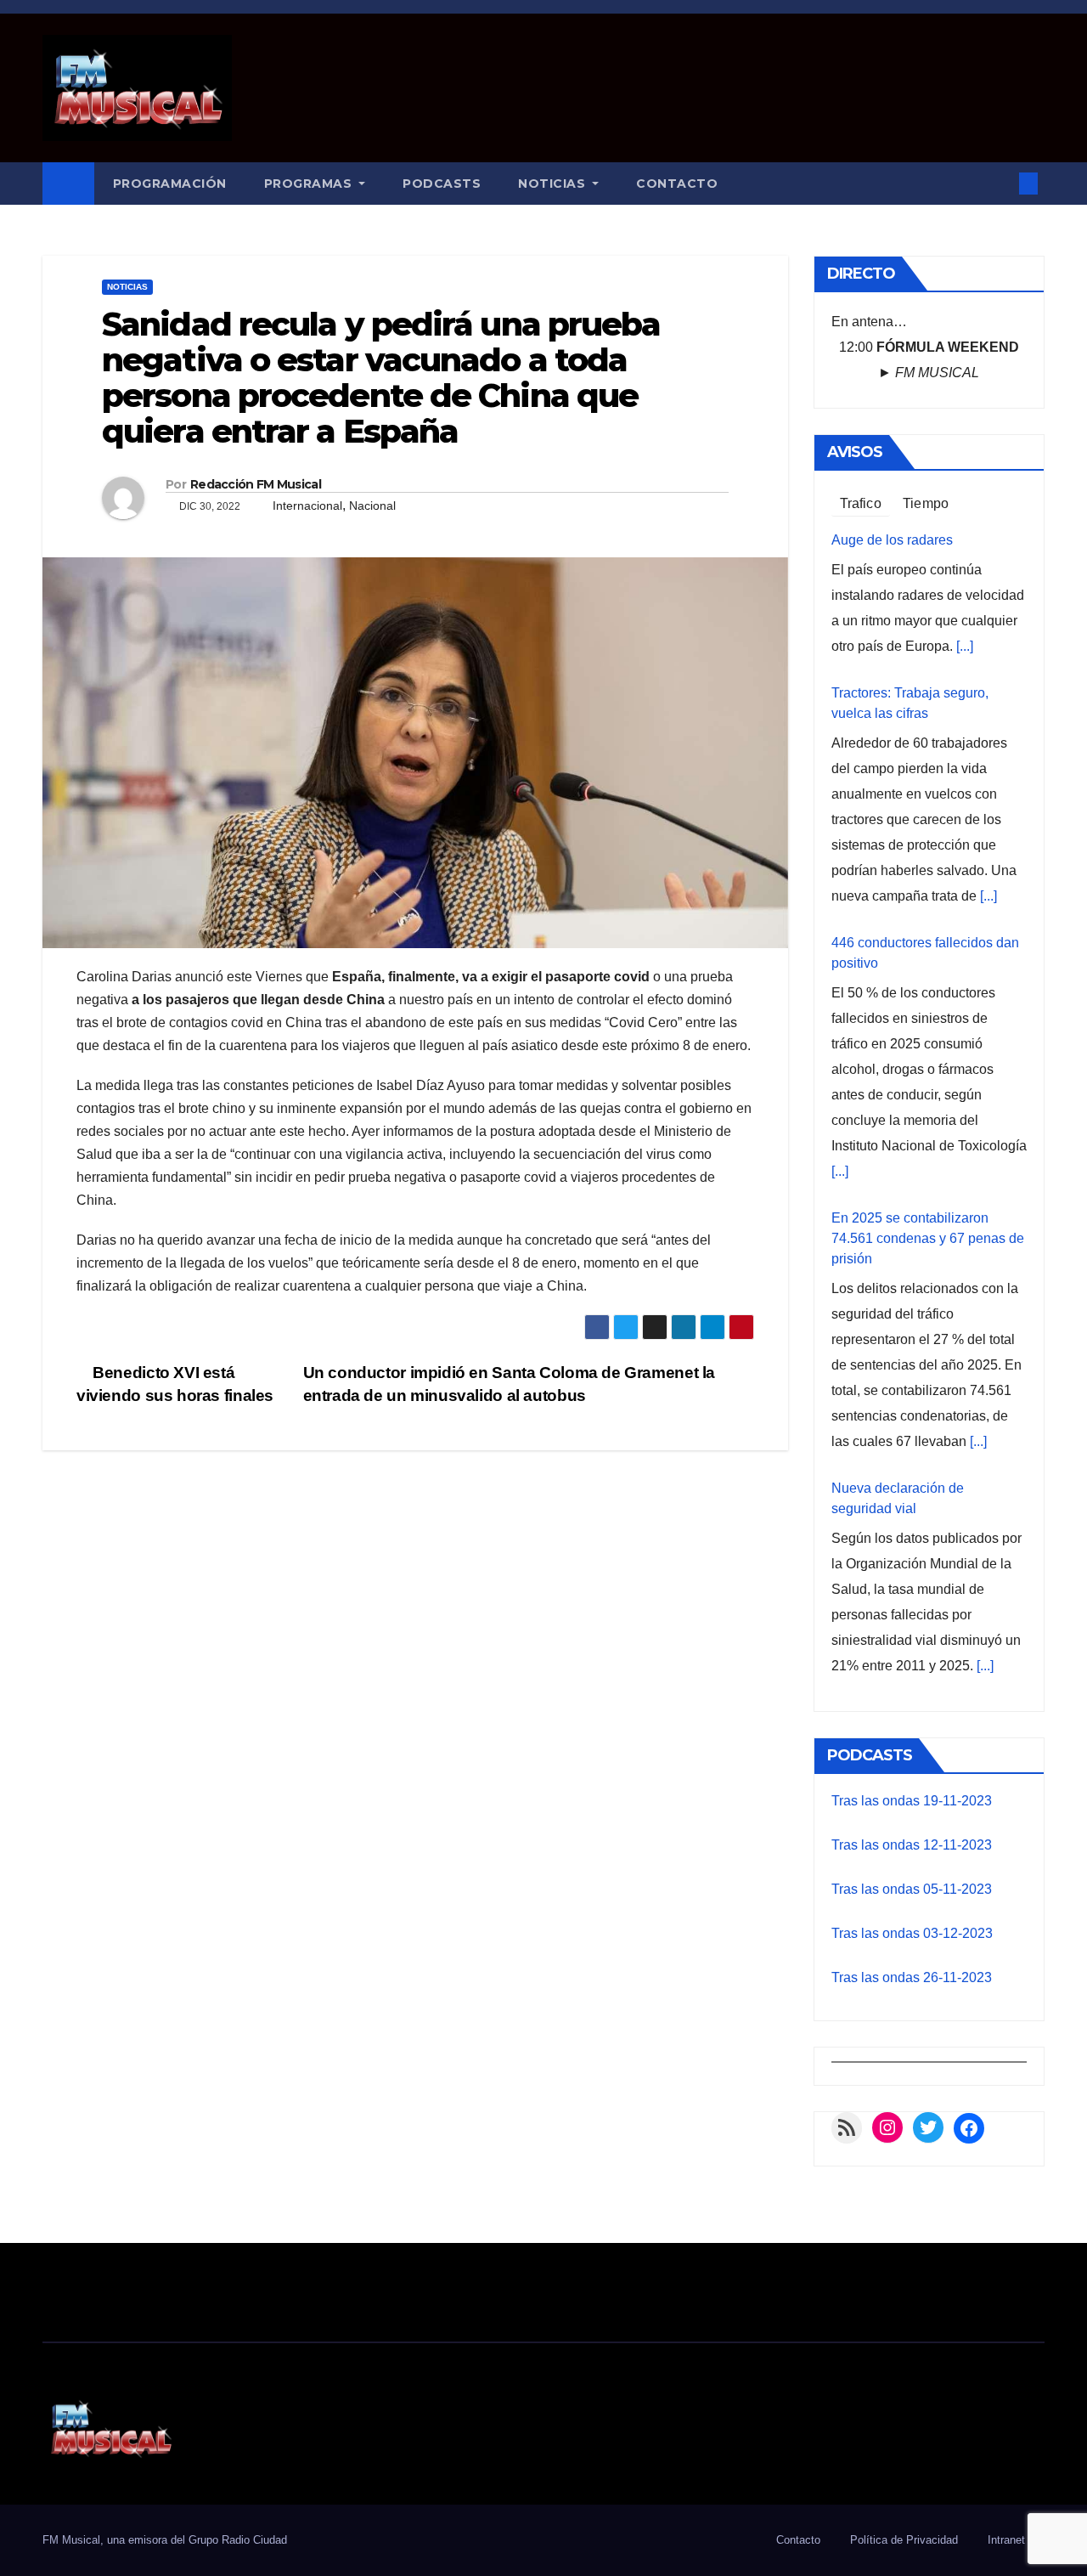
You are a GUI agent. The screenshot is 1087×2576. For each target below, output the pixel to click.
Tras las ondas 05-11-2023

******************************

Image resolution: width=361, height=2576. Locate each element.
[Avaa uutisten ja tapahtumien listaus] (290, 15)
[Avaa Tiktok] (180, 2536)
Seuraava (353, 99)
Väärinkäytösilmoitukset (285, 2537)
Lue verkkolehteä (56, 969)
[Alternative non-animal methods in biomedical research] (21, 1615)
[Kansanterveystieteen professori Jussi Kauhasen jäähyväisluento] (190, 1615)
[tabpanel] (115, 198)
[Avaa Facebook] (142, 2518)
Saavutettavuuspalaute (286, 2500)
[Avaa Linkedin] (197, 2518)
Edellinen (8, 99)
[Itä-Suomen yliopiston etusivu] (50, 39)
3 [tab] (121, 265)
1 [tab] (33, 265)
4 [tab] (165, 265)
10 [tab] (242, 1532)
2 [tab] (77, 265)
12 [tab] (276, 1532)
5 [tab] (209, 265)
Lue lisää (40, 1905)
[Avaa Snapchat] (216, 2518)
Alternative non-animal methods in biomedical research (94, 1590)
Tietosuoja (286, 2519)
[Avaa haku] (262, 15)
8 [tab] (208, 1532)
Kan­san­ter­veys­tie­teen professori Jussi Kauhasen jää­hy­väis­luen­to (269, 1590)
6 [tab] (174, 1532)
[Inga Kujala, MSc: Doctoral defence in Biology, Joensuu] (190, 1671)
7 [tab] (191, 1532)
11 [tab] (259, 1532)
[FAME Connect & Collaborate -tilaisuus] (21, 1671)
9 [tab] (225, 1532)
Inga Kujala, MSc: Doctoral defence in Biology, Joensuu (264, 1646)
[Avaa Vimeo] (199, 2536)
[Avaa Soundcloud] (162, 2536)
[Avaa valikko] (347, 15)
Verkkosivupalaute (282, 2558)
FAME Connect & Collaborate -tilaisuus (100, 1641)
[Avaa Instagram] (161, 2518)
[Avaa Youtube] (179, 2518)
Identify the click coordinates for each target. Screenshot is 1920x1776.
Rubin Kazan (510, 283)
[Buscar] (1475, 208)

******************************

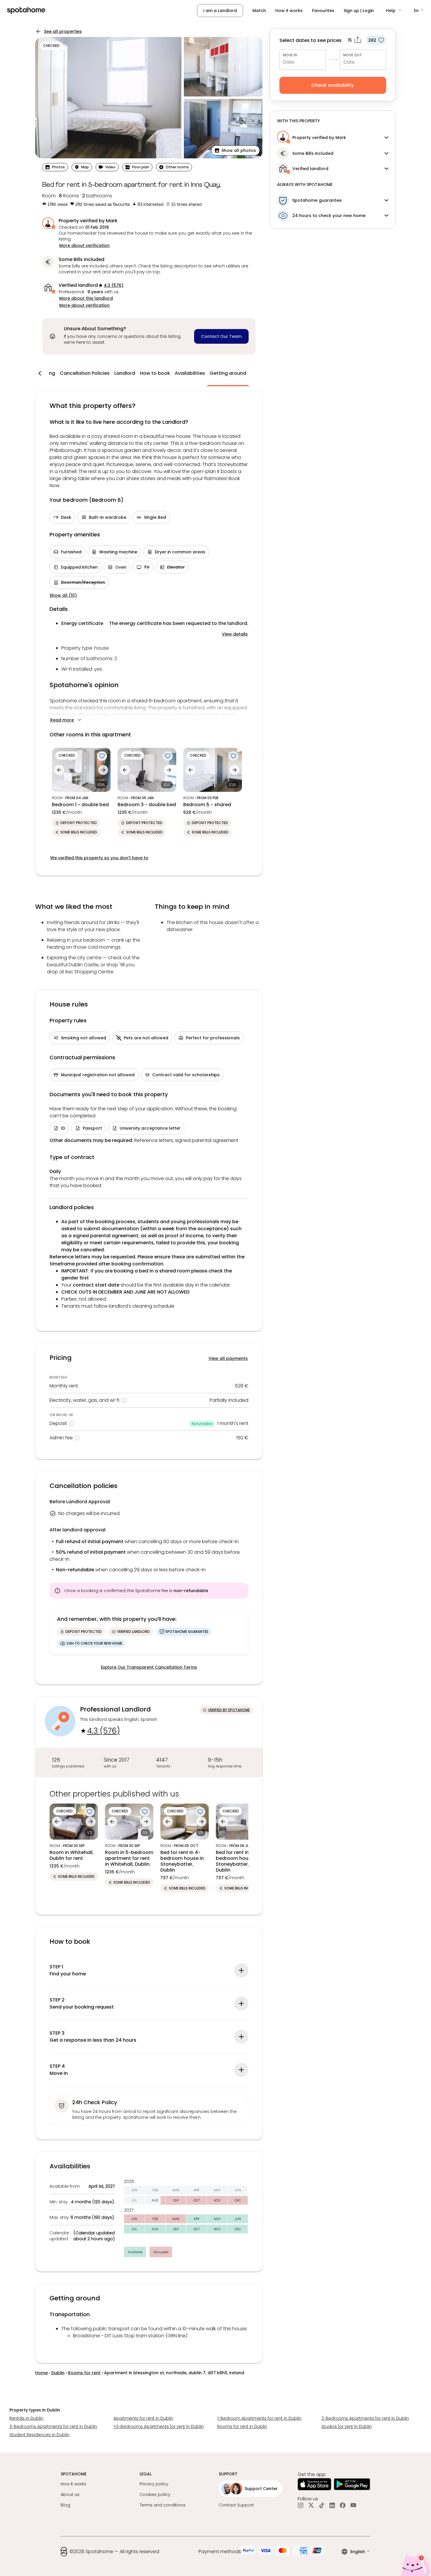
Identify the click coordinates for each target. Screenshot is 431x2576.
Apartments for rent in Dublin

******************************

The response should be the listing above, limited to the lines between the one holding "[Avaa Linkedin] (197, 2518)" and the one holding "[Buscar] (1475, 208)", inclusive, reproduced exactly.

* **RESPONSE**:
[Avaa Linkedin] (197, 2518)
Edellinen (8, 99)
[Itä-Suomen yliopiston etusivu] (50, 39)
3 [tab] (121, 265)
1 [tab] (33, 265)
4 [tab] (165, 265)
10 [tab] (242, 1532)
2 [tab] (77, 265)
12 [tab] (276, 1532)
5 [tab] (209, 265)
Lue lisää (40, 1905)
[Avaa Snapchat] (216, 2518)
Alternative non-animal methods in biomedical research (94, 1590)
Tietosuoja (286, 2519)
[Avaa haku] (262, 15)
8 [tab] (208, 1532)
Kan­san­ter­veys­tie­teen professori Jussi Kauhasen jää­hy­väis­luen­to (269, 1590)
6 [tab] (174, 1532)
[Inga Kujala, MSc: Doctoral defence in Biology, Joensuu] (190, 1671)
7 [tab] (191, 1532)
11 [tab] (259, 1532)
[FAME Connect & Collaborate -tilaisuus] (21, 1671)
9 [tab] (225, 1532)
Inga Kujala, MSc: Doctoral defence in Biology, Joensuu (264, 1646)
[Avaa Vimeo] (199, 2536)
[Avaa Soundcloud] (162, 2536)
[Avaa valikko] (347, 15)
Verkkosivupalaute (282, 2558)
FAME Connect & Collaborate -tilaisuus (100, 1641)
[Avaa Instagram] (161, 2518)
[Avaa Youtube] (179, 2518)
Identify the click coordinates for each target. Screenshot is 1920x1776.
Rubin Kazan (510, 283)
[Buscar] (1475, 208)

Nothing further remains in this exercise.